Eli flinched as her body involuntarily recalled the Floor 1 conditioning -- speak when spoken to the hot kiss of the UV lamp, the burning silver shackles, unable to move and get away the more you resist the more you will hurt burning silver muzzle strapped to her head, leaving burns and charred skin at every point of contact. obey all commands given
"Eli," Eli whispered, cringing away from the expected flash of the lamp...which never came.
"Putain de bordel de merde" Provencher muttered, and the combination of the ethereally beautiful mortal and the utterly common language caused an involuntary snort of laughter to escape Eli.

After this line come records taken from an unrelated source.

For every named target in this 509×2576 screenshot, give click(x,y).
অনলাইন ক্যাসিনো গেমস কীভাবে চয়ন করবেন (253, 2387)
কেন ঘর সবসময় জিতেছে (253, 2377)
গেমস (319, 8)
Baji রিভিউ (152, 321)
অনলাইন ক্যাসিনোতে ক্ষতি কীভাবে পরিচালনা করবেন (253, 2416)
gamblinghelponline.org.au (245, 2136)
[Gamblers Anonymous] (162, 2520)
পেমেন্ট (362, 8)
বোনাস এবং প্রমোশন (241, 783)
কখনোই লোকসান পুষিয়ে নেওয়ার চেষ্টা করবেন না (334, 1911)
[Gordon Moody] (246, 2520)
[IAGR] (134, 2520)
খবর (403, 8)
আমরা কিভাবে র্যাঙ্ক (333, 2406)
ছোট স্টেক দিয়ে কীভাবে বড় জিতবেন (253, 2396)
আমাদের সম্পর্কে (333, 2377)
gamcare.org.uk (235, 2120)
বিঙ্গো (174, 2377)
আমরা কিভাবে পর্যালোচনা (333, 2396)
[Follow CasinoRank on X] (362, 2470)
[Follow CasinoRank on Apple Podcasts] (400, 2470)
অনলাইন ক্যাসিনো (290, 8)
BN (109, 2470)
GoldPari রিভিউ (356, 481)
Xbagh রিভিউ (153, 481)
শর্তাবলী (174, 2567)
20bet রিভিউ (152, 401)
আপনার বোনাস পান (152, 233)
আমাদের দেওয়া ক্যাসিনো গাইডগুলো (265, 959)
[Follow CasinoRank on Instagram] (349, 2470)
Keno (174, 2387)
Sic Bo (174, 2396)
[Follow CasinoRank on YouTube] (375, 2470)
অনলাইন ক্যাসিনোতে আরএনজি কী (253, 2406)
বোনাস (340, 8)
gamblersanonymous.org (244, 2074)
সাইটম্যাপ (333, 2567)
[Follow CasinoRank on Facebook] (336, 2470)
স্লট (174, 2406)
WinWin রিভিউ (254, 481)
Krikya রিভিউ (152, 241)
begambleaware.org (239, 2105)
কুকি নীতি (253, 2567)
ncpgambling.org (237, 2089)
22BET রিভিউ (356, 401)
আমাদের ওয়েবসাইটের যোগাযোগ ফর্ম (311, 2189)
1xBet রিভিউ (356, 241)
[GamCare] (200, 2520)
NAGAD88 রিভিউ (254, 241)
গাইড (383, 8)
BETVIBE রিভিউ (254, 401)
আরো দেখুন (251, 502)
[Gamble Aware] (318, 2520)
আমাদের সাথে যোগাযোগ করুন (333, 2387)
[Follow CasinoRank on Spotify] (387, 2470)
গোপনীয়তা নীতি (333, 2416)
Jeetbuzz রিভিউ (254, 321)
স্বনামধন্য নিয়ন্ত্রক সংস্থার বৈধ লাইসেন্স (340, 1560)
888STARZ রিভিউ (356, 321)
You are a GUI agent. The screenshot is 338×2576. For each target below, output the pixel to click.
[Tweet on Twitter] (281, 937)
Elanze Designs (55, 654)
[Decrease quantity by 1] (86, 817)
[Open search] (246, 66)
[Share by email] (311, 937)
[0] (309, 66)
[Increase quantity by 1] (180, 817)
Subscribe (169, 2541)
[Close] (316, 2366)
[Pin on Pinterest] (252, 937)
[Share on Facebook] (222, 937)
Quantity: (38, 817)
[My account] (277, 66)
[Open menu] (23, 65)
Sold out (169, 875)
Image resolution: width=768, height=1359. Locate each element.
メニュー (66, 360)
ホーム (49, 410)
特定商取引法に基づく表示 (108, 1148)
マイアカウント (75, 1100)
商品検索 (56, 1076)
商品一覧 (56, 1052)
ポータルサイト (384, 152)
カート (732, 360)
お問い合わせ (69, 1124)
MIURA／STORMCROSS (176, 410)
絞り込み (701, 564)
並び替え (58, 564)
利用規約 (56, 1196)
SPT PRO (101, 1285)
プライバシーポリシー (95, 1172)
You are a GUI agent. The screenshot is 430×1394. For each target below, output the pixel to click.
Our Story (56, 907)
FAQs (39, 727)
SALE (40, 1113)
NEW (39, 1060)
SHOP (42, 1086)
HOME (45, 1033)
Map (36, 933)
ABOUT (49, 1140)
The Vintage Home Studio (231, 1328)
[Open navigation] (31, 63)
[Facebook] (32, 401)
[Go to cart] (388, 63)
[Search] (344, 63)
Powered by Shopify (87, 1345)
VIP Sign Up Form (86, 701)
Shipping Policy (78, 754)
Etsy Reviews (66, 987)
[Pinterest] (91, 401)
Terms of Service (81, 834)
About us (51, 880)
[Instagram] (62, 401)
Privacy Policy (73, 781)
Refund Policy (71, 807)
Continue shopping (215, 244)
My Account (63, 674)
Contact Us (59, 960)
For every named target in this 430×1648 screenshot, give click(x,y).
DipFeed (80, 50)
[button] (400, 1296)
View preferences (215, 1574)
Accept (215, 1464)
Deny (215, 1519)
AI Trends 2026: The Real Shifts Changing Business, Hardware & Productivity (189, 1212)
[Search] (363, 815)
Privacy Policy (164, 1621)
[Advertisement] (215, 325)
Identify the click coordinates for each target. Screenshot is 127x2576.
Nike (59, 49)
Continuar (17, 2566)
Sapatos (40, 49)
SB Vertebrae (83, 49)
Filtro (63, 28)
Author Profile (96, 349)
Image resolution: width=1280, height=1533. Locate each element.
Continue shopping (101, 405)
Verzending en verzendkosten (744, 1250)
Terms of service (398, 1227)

Provencher's gasp of surprise was perfectly audible, and Eli flinched, her muscles tensing involuntarily... but no flash of lamp accompanied her speaking without permission.
"I didn't know you could speak French." Provencher's wry comment was quiet and thoughtful.
Eli risked a glance up to see that the mortal woman was smiling slightly. Eli smiled back, an involuntary response to a pretty mortal smiling at her.
And then something within Eli, long dormant, unfurled itself like a matron snapping her fan at a luncheon to tell her charge that she spoke out of turn. "They were much more interested in impressing upon me the importance of their rules." The retort was in French, and was the longest string of words Eli had spoken since her arrival.
Eli's body flinched involuntarily, anticipating the lamp -- but no reprisal was forthcoming.
Provencher nodded, her eyes tightening at the corners.
The same spark from before -- Eli's long-dormant real personality -- returned. "Elinor, Eli. My name's Eli Coleman." The introduction was in French, a language Eli had not spoken for over 60 years.
Provencher's eyes widened in surprise, but she nodded back. "You must then call me Adelaide," she whispered in the same language. "Truly a pleasure to make your acquaintance, Eli."